The panel discussions were followed by contributions from participants from all works of life including human rights defenders, health officials and the Police.
There was a call that more needs to be done to protect the girl-child and observed that the idea of Human Rights is global and Gambia cannot be isolated. CSOs should continue to engage and we can celebrate when there is legislation and children are protected. One participant noted,
“When the campaign started I was in school. Life is a process, thanks to GAMCOTRAP. The pronouncement is one step in the process; it has to be followed by law.” He advised that CSOs should not relent but to work on what needs to be in the law.

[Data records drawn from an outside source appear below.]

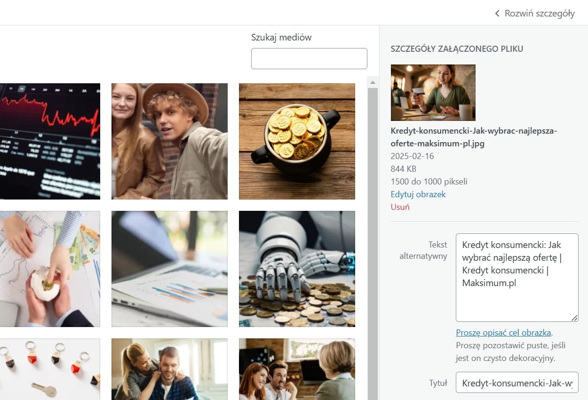Select the robot hand with coins image

tap(297, 269)
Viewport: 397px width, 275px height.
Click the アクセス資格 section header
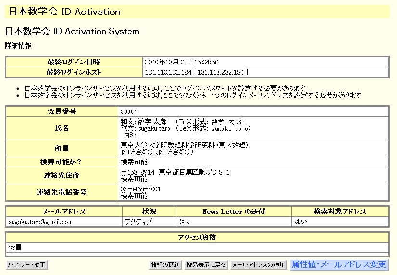click(196, 238)
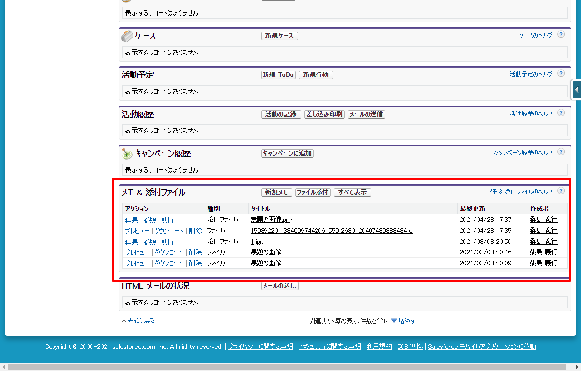Open the Open Activities help question mark icon

point(561,74)
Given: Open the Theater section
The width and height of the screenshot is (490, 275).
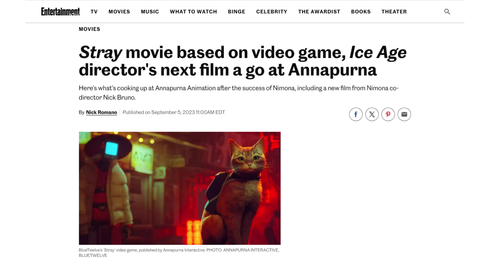Looking at the screenshot, I should (x=394, y=12).
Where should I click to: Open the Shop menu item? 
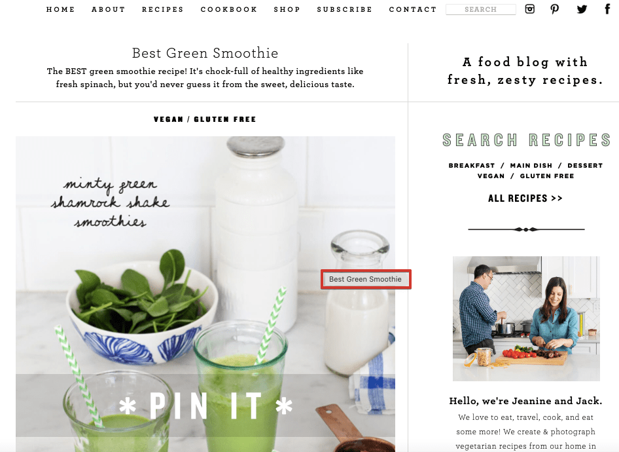point(287,9)
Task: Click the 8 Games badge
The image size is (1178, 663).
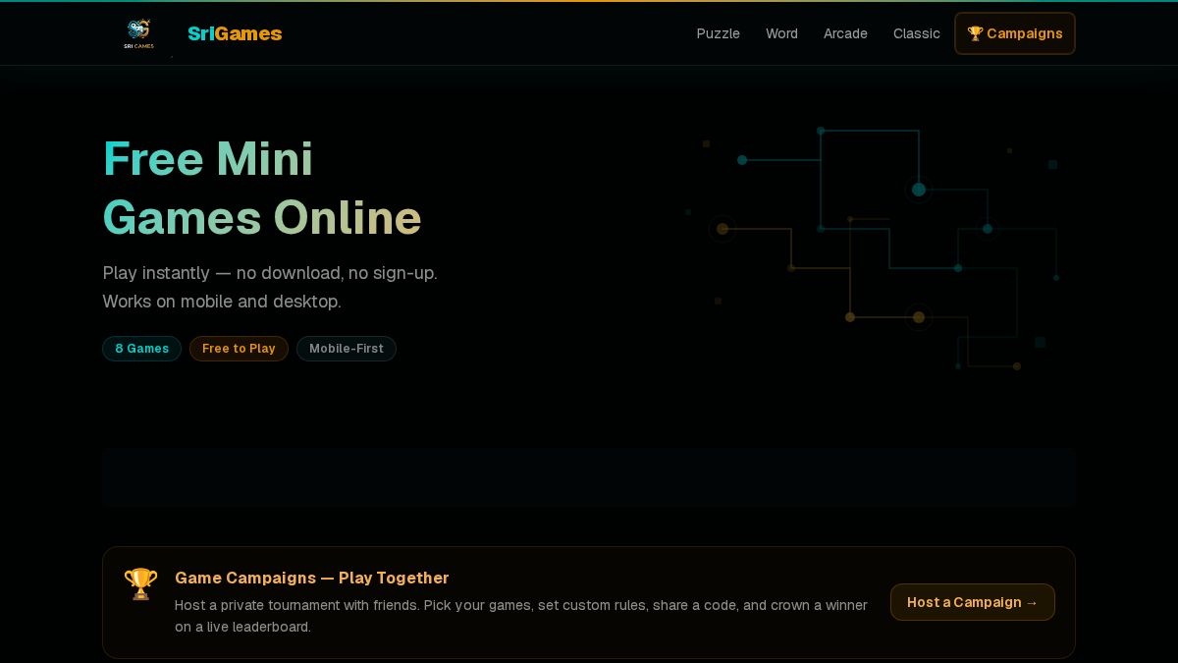Action: click(142, 349)

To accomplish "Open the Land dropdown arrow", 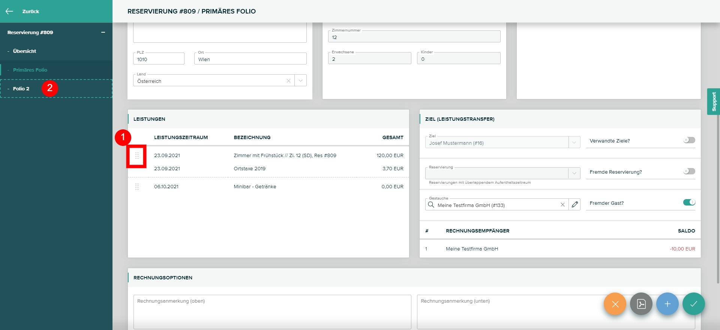I will (301, 81).
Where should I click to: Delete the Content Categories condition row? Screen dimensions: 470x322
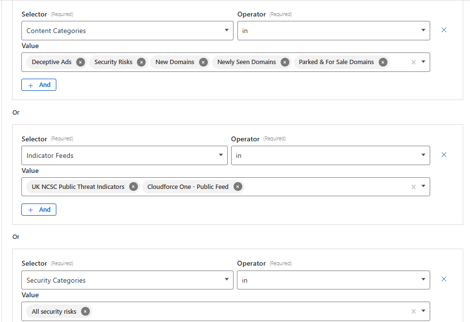[444, 30]
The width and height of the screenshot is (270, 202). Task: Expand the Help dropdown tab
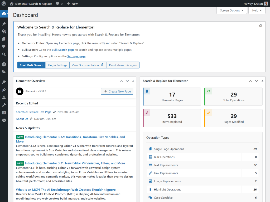point(257,11)
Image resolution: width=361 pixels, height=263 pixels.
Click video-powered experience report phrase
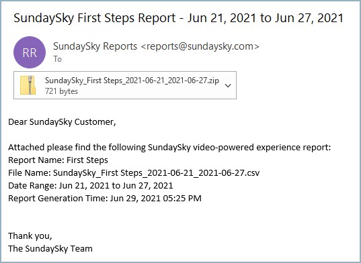coord(262,147)
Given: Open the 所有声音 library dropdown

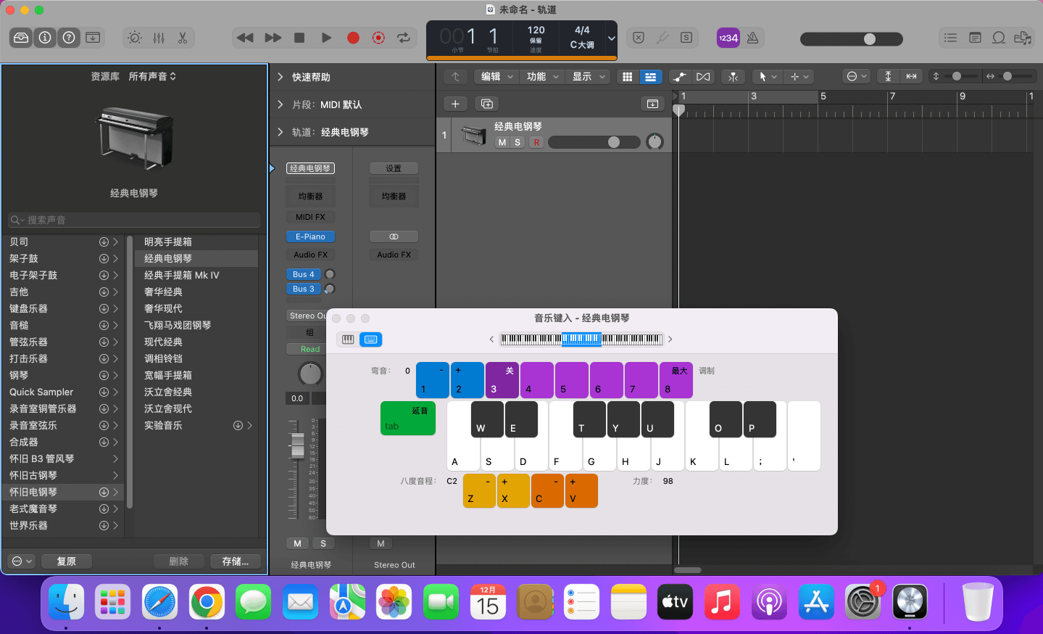Looking at the screenshot, I should pos(152,76).

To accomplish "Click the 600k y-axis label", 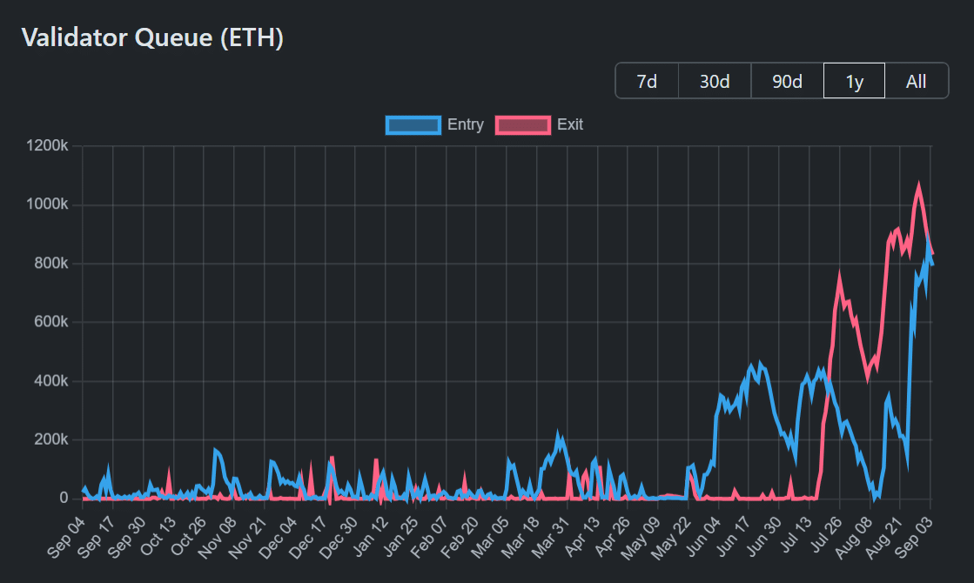I will click(x=50, y=322).
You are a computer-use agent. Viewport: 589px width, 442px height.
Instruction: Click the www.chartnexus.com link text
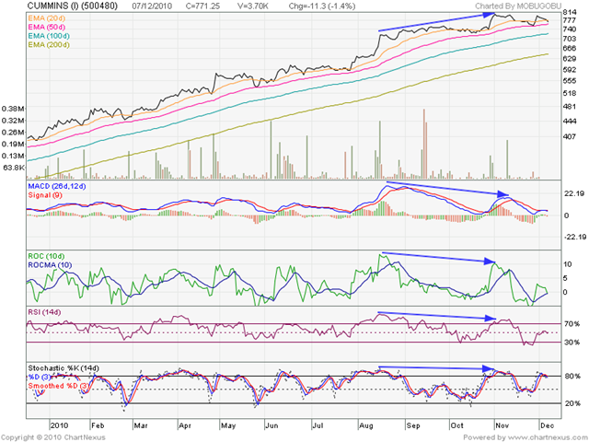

Another participant argued that enough has not being done to protect women and children and question how many cases reported on FGM and prosecuted to protect the girls, called for encouragement of the efforts and to hold people accountable for FGM because women are in marriage without sexual life and end up allowing polygamy to thrive because many are suffering in silence.
Other contributions focused on the need to prepare law enforcement agents on the law once it is legislated and the Ministry of Health to take a more proactive role to pay attention to the needs of the victims, include FGM in its Health Education programmes at ante-natal clinics and on health programmes on in the media.